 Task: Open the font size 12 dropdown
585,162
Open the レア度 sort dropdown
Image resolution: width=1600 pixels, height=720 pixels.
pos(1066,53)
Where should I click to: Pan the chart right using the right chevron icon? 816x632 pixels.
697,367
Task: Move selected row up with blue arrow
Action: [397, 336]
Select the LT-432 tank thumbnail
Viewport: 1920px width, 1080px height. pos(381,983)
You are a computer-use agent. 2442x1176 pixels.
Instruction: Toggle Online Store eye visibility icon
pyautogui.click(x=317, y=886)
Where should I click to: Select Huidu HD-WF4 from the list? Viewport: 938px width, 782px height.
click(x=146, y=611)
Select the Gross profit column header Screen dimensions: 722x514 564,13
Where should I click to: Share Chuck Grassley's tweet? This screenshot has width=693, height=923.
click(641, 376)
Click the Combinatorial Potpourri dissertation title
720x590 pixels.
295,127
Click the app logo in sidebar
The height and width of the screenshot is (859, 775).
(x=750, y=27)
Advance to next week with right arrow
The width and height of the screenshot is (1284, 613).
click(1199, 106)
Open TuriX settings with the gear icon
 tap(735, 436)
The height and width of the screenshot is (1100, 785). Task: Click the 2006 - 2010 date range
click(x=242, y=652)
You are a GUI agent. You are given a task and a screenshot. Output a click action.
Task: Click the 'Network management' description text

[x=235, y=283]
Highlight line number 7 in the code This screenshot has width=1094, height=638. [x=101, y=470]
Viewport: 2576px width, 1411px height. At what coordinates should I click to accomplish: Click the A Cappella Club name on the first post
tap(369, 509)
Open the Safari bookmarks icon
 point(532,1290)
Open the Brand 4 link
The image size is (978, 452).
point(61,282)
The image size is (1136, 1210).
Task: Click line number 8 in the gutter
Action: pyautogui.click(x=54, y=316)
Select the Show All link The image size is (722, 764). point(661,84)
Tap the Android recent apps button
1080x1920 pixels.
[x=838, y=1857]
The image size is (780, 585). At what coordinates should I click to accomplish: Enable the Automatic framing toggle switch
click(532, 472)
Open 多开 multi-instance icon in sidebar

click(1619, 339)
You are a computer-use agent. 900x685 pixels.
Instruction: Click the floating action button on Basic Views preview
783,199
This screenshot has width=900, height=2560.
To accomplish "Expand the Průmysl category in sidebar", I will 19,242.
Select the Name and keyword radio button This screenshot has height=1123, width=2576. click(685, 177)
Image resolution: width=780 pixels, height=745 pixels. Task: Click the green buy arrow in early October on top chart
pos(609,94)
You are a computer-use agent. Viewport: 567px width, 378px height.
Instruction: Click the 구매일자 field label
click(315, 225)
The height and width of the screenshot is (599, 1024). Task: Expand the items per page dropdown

※ ※ ※

## WHAT YOU HAVE TO DO
If the word "Expand" appears in a line above, copy that line.

## RESULT OF THE TASK
To accomplish "Expand the Průmysl category in sidebar", I will 19,242.
The height and width of the screenshot is (599, 1024). Task: Expand the items per page dropdown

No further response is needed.